Menyeimbangkan Kebebasan Pers dengan Penggunaan AI yang Bertanggung Jawab
Menteri Fahmi mencatat peningkatan posisi Malaysia dalam indeks kebebasan pers Reporters Without Borders, di mana negara tersebut sekarang menempati peringkat ke-88 secara global dan kedua tertinggi di antara negara-negara ASEAN. Namun, dia menekankan bahwa meskipun jurnalis Malaysia memiliki hak untuk berbicara dan melapor secara bebas, hukum yang ada masih berlaku - terutama mengenai topik sensitif yang melibatkan ras, agama, dan kerajaan. Tindakan penyeimbangan ini mencerminkan tantangan global yang lebih luas dalam mempertahankan kebebasan berekspresi sambil mencegah penyalahgunaan teknologi AI.

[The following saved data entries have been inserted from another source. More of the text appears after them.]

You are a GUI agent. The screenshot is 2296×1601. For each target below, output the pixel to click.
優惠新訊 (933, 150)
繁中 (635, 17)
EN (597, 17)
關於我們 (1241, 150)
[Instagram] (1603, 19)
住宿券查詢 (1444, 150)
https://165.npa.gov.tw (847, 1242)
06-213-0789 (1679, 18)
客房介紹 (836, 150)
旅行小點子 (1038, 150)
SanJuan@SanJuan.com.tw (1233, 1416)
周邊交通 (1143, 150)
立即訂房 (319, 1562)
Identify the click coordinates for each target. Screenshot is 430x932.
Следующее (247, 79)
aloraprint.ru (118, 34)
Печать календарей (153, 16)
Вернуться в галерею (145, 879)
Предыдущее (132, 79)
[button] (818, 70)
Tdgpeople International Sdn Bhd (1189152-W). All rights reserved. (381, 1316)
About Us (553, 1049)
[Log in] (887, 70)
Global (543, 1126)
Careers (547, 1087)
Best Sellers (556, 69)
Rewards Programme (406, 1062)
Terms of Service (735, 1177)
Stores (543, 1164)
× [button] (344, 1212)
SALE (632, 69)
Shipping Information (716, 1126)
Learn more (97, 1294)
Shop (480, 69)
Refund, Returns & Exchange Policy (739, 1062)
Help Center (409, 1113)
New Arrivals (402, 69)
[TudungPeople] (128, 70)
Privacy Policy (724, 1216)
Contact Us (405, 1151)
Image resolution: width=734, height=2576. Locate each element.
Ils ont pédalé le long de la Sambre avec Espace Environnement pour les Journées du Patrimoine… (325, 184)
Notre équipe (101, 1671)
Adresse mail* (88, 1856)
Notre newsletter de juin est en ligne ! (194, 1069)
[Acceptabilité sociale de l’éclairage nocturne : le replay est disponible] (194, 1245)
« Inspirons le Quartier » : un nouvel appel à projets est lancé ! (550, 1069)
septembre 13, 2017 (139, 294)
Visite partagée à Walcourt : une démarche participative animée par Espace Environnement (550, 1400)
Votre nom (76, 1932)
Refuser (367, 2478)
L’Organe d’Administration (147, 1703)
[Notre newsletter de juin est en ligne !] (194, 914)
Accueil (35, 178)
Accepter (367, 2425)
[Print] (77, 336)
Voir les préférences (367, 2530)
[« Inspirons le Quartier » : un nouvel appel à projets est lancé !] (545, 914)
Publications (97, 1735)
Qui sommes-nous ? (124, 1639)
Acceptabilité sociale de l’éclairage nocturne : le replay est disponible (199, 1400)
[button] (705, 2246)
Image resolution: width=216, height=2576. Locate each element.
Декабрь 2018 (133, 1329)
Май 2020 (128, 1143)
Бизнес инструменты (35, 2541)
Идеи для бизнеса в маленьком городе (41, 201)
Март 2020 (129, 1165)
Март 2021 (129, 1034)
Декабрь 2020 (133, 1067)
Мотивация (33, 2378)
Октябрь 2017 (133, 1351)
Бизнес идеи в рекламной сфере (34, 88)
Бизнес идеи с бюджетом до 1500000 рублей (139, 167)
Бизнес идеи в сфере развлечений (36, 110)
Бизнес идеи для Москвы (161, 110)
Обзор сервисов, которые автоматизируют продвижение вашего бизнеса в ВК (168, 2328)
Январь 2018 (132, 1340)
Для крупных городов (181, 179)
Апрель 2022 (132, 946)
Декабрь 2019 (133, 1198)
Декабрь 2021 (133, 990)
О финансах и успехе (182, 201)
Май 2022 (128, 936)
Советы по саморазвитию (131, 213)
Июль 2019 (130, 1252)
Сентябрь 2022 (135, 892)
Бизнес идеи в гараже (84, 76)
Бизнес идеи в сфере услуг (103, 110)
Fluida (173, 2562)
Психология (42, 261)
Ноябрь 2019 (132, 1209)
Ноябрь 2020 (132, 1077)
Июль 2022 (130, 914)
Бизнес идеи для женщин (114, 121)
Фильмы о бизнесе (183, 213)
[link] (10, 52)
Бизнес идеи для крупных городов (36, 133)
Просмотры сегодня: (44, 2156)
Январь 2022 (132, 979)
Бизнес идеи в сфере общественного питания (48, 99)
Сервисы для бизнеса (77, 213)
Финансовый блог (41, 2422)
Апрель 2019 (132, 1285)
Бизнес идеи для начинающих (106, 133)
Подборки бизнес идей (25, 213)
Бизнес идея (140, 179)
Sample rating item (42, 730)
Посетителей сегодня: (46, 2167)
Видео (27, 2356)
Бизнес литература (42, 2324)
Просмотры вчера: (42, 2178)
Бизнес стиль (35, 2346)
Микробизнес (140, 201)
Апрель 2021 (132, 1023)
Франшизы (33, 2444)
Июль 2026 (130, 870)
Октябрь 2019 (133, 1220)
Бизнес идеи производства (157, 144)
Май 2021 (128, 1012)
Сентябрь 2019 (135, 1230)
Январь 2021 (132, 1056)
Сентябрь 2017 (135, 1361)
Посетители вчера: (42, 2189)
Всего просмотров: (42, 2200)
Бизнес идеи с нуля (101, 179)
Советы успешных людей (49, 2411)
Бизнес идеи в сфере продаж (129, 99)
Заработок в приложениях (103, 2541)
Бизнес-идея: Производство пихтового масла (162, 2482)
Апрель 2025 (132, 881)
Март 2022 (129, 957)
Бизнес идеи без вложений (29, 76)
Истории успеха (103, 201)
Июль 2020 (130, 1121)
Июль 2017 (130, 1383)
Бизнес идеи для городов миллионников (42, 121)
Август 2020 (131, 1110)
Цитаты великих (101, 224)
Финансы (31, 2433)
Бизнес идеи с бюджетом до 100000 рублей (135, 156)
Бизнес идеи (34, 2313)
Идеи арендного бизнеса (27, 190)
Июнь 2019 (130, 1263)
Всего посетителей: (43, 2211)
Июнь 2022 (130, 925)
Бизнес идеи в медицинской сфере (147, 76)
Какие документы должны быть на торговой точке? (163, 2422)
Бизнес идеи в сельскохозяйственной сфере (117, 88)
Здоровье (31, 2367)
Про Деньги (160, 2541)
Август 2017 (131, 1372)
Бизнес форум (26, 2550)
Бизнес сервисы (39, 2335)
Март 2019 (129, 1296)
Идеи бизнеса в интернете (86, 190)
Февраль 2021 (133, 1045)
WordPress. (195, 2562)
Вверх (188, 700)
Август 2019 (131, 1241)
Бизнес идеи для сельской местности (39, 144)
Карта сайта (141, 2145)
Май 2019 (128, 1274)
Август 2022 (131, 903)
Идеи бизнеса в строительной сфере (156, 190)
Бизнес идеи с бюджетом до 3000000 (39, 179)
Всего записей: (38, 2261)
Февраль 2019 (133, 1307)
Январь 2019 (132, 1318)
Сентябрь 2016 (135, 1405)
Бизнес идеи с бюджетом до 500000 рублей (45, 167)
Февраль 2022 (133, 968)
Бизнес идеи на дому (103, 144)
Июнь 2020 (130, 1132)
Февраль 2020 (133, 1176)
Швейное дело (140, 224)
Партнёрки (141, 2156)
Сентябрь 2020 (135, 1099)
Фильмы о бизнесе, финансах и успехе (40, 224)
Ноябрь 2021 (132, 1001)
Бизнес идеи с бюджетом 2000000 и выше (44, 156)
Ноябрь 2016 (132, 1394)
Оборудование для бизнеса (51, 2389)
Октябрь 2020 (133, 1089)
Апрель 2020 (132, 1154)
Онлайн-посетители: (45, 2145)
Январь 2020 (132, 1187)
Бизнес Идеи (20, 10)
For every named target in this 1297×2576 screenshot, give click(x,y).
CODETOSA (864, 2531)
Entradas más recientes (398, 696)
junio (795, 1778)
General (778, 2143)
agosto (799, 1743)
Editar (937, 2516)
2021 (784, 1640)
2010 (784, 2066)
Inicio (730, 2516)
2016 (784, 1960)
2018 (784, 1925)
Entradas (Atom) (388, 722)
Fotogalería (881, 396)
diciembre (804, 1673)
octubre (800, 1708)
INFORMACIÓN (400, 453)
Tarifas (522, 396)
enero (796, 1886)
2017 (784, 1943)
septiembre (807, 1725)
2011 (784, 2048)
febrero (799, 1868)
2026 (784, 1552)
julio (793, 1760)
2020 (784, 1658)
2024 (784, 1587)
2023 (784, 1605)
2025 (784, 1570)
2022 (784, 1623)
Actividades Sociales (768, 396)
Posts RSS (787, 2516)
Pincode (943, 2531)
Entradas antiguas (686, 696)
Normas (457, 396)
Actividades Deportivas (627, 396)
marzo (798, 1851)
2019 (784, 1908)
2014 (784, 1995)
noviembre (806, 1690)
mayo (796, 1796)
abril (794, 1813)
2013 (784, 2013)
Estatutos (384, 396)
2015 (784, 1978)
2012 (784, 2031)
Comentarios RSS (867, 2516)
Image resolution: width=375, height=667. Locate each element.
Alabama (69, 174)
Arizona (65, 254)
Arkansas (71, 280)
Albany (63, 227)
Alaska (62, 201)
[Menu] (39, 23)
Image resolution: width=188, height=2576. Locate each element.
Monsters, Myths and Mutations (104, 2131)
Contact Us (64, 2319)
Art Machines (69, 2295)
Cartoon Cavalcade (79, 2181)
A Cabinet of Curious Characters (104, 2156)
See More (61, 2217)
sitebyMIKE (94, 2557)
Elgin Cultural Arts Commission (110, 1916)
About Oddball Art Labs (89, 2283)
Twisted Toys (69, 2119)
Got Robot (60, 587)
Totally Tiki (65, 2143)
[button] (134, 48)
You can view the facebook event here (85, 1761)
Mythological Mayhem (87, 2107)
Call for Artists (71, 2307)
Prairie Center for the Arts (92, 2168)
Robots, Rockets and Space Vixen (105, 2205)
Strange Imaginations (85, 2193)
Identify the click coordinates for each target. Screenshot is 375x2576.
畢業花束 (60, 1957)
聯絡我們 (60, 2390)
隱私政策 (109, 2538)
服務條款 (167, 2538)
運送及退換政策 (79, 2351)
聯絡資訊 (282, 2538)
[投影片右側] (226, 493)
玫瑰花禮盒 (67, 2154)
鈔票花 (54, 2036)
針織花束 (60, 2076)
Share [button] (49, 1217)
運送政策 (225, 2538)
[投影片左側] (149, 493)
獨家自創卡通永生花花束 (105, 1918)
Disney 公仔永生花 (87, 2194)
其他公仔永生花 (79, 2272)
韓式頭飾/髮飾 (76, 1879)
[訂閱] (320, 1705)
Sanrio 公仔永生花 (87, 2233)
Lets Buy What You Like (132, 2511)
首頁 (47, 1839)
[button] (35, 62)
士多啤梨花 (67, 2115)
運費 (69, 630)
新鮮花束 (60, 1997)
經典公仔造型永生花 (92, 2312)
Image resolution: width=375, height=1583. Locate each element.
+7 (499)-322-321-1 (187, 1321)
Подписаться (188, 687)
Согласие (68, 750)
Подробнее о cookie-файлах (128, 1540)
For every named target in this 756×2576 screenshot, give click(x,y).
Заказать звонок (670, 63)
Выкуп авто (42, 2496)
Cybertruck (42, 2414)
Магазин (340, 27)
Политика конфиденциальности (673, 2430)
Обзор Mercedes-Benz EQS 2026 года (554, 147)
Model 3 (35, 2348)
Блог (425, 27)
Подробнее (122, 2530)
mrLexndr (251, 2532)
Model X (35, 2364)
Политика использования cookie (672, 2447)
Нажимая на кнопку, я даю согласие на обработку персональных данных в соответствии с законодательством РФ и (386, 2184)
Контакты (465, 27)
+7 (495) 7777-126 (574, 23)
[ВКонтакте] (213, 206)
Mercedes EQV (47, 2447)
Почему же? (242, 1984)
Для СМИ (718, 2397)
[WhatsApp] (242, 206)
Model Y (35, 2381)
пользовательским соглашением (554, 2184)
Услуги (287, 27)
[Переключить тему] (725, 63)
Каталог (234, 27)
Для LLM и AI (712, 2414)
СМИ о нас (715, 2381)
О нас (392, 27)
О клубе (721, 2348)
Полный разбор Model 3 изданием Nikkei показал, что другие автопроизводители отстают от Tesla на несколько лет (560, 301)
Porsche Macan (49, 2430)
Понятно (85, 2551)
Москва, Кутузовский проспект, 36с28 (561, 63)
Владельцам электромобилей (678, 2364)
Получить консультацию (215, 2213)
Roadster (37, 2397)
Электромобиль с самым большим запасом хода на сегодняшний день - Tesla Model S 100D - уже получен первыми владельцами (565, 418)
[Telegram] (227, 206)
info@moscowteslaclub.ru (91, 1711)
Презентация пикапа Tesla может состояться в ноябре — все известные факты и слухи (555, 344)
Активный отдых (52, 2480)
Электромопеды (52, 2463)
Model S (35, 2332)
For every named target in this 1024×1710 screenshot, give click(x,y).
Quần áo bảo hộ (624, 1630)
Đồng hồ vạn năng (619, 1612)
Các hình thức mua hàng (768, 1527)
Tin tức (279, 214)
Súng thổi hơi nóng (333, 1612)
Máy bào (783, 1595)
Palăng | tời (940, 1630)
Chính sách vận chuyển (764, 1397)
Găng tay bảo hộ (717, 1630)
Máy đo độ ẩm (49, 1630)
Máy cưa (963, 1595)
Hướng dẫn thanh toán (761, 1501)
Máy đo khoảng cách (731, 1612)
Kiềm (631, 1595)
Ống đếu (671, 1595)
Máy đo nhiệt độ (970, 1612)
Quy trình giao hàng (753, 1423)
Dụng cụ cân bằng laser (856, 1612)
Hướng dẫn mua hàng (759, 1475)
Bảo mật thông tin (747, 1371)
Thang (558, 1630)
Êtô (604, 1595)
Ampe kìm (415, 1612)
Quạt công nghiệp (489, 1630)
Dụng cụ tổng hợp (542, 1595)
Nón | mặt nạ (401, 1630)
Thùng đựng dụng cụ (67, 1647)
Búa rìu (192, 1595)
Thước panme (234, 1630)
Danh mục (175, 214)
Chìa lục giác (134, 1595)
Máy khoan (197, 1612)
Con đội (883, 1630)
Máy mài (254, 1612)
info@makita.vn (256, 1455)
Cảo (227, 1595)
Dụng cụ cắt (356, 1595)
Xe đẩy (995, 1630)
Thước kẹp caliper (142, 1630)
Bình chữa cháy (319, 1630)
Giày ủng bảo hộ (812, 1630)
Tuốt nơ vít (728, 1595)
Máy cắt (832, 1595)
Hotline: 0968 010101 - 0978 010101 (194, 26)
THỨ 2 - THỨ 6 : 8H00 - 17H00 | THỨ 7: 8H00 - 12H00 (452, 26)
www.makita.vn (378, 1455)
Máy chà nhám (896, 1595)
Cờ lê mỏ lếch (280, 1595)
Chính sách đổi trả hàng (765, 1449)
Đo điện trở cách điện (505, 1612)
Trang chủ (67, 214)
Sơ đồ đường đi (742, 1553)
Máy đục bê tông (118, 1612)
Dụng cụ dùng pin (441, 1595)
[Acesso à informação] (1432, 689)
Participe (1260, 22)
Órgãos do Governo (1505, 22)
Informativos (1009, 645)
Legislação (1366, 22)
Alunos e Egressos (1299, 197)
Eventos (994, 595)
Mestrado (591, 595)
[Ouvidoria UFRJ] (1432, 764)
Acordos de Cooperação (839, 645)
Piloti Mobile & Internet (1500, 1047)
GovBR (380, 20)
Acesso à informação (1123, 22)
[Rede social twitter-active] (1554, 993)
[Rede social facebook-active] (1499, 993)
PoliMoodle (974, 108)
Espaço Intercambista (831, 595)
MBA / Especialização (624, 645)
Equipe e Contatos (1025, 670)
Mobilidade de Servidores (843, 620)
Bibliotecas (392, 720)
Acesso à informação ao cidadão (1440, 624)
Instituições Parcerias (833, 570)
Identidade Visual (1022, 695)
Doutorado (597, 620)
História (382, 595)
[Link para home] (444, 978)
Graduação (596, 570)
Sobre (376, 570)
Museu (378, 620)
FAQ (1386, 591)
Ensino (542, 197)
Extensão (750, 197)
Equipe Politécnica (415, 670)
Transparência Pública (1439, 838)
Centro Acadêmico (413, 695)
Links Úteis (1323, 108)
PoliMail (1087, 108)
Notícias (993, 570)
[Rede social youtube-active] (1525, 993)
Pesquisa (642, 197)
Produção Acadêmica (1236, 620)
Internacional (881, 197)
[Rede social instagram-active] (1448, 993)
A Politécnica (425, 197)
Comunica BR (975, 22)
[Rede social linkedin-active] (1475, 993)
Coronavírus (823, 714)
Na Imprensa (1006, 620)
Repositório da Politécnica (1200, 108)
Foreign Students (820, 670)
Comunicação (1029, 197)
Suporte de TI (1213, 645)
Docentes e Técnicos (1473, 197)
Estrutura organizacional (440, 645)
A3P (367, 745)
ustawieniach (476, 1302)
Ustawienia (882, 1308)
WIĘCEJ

Kolaborasi Industri Muncul sebagai Strategi Kunci
Di kedua wilayah, kolaborasi antara regulator, inovator, dan pengguna akhir tampaknya mendapatkan pengakuan sebagai komponen vital dari tata kelola AI yang efektif. Betsabeh Madani-Hermann, kepala global riset di Philips, menyoroti pendekatan perusahaannya yang membawa regulator, inovator, insinyur, dokter, semuanya dalam satu ruangan sejak awal proses pengembangan. Metode kolaboratif ini bertujuan untuk mencegah pengembangan terpisah yang gagal mempertimbangkan nuansa regulasi dan praktis.
Sandboxing Menawarkan Potensi Inovasi Regulasi
Satu pendekatan menjanjikan yang disebutkan oleh Lord Clement-Jones adalah regulasi sandboxing antar sektor. Metode ini memungkinkan perusahaan untuk menguji implementasi AI dalam lingkungan regulasi yang terkontrol, mendapatkan pemahaman tentang kerangka kerja dari regulator mereka sendiri sebelum penerapan yang lebih luas. Pendekatan seperti itu mungkin menawarkan jalan tengah antara lingkungan regulasi yang terlalu ketat dan berbahaya permisif, berpotensi mengatasi kekhawatiran dari kedua pendukung inovasi dan keamanan.